** BEGIN DATA SHOWN **

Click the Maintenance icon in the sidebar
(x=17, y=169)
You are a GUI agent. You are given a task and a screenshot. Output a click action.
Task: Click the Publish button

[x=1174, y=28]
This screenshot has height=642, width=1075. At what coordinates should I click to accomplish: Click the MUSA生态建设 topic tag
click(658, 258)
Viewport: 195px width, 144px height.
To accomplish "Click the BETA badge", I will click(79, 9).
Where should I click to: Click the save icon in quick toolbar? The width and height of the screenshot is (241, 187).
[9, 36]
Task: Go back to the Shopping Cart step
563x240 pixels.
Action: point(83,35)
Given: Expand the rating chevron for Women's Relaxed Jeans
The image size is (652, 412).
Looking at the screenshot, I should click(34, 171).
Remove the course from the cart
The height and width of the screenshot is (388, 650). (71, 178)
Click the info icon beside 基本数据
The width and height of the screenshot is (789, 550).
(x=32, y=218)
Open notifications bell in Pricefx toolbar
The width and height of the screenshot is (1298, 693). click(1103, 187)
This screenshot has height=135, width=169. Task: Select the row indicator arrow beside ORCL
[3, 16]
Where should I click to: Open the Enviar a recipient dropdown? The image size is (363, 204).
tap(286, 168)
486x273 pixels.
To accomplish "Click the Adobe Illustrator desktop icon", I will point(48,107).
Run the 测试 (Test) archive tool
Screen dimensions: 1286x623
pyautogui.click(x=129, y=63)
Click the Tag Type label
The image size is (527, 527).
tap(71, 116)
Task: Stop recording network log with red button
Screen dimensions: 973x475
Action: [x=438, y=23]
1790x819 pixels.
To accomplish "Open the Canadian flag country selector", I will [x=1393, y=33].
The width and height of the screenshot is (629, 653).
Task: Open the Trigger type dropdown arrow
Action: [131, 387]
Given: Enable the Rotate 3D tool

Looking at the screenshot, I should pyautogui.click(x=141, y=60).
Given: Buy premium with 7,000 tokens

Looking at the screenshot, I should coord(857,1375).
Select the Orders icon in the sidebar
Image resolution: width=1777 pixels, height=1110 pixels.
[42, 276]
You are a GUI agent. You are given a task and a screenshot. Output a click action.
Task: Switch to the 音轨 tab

** END DATA SHOWN **

WHAT IS REQUIRED: Find every line in the records that contains the word "with" and copy each one.

FULL RESPONSE:
Task: Stop recording network log with red button
Given: Buy premium with 7,000 tokens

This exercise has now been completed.